Local News
Vets: Hammond made typing pay off
Dick Hammond's life may have been different if his homeroom teacher at South Bend, Indiana High School had not been the typing teacher.
Planning to go to work after high school, Dick learned to type pretty well. When he was drafted into the U.S. Marine Air Force at the end of World War II in 1946, his typing skills were put to work. After basic training at Paris Island, S.C., he was sent to Cherry Point, S. C. where he typed all the discharge orders for all the Marines in the Marine Air Force, which was being phased out.
After typing some 600 discharge papers, he was one of the last four men left in the Marine Air Force before his own discharge papers were signed. He had spent 11 months and nine days in the service, receiving credit for a full year on the GI Bill.
He enrolled in night classes at Indiana University at South Bend where he studied until he was drafted into the U.S. Army in 1952. He was trained at Fort Knox, Kentucky, and then stationed with Army Headquarters in Stuttgart, Germany.
At Fort Knox, he attended leadership school and was subsequently assigned to the Quarter Master Corps under Col. Bice. He had his driver's license since he was 14 years old, plus he could type. He drove the colonel around for inspections. He would mark the “gigs” – goofs – and type up the inspection reports.
While in Germany, he used his free time to explore other parts of Europe, traveling to Spain, France and other countries.
Hammond is one of 11 San Marcos veterans to be nominated for grand marshal honors. He was nominated by AMVETS Post 144. He and the others not selected will be invited to ride in a float behind the grand marshal to serve as an honor guard.
He was discharged after his two years were up and he returned to Indiana University. In 1955, he saw a sign that the University of Hawaii was looking for students. So he and his new wife headed for Hawaii. She was hired to teach at the high school. He enrolled in college.
By 1957, he was back at Indiana University at Bloomington finishing his AB degree in science education which he received in 1960.
Hammond sees his next experience as similar to what the country is experiencing now with the H1N1 flu vaccine. From 1960 to 1963, he worked with other teachers on the National Oral Polio Vaccine Program. From his work with Eli Lily and Pfizer, he knows the H1N1 vaccine is growing much more slowly than the polio vaccine did and he thinks it will take longer than projected to get an adequate supply of the vaccine out where it is needed.
Next he was awarded a three-year fellowship at Indiana University at Bloomington where, in 1966, he received two master's degrees one from the College of Education and one from the College of Arts and Sciences. From 1966 until 1975, he worked with the National Science Foundation to develop K-12 curriculums from various school districts, including at American schools in Guam, Taipei and Isfahan, Iran.

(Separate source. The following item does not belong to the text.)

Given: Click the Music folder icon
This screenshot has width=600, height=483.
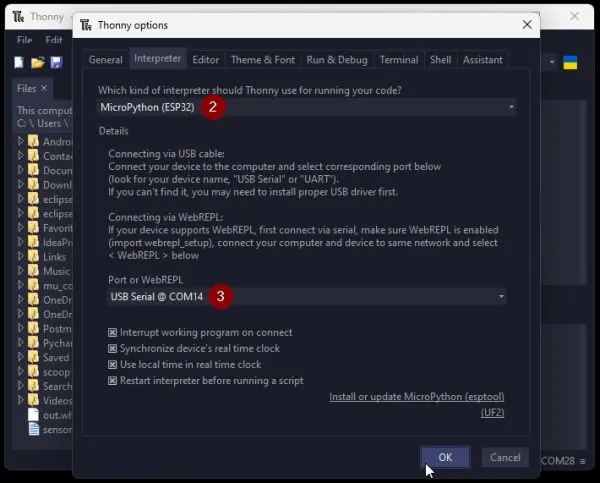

From there he worked on his doctorate at the University of Arkansas in Fayetteville while on a Fulbright Fellowship and continued to advocate for and write about science in the public schools.
It was in 1978 that a Texas Education Agency official persuaded him to come to Texas. He developed energy curriculum for the Richardson ISD. His passion has always been what he calls teaching energy science.
In 1980, Hammond was persuaded to join the faculty at what is now Texas State University-San Marcos. He retired as a professor emeritus in 1997 but continued to teach energy education as needed until 2008. During his time here, he had eight grants funded, more than 20 articles published, dozens of booklets produced and wrote the book The Human System: From Entropy to Ethics, now in its fifth edition.